Nor is the monster canon the only Ockeghem item that has almost certainly failed to come down to us. Writers of his own time name at least four subsequently lost masses, and compared with the output, for instance, of his older friend Guillaume Dufay, his worklist seems slender: 22 courtly chansons, nine motets and 13 undisputed mass settings, not all of them encompassing the complete text, but including the earliest surviving Requiem - unless Dufay's possibly still earlier setting ever turns up. Whether Ockeghem wrote vastly more than this is another matter. It could be that his manifold court duties restricted his creative life.
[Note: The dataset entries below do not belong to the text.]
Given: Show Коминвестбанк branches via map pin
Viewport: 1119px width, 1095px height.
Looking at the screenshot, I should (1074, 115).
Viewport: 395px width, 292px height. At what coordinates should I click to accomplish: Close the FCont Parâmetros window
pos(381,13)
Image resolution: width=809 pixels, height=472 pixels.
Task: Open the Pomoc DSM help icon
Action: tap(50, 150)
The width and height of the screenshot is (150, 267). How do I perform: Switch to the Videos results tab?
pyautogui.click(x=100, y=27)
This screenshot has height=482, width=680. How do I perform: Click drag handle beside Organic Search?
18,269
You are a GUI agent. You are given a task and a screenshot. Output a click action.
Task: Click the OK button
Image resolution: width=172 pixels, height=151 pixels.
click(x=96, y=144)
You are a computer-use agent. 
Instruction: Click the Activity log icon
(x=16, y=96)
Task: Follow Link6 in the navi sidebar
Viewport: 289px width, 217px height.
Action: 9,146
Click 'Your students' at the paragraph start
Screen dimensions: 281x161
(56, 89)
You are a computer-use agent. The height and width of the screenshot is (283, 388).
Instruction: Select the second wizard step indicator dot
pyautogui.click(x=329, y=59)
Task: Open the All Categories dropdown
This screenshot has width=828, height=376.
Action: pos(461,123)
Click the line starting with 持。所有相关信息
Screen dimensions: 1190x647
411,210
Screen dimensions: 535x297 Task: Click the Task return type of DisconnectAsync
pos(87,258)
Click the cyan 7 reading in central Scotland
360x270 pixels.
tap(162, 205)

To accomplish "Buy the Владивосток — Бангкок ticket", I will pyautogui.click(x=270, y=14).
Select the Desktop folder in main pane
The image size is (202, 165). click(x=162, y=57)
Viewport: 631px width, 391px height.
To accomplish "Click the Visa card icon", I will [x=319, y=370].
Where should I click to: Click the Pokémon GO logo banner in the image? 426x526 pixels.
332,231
It could even be that certain notorious scores actually took a quite exceptional time to compose.
For if one thing dogged his reputation among theorists and music historians over the next four and a half centuries, it was the belief, unwittingly fostered by Renaissance panegyricists, that his output was devoted to arcane and, by implication, dry-as-dust feats of formal counterpoint. In fact, aside from the enigmatically notated so-called puzzle canon Prenez sur moi vostre exemple, which performers had to solve before they could sing it, this charge rests upon just two of his masses. One of them, the Missa cuiusvis toni - or mass "in any mode you like" - is written in such a way as to make harmonic sense when sung in any one of four differently constituted scales.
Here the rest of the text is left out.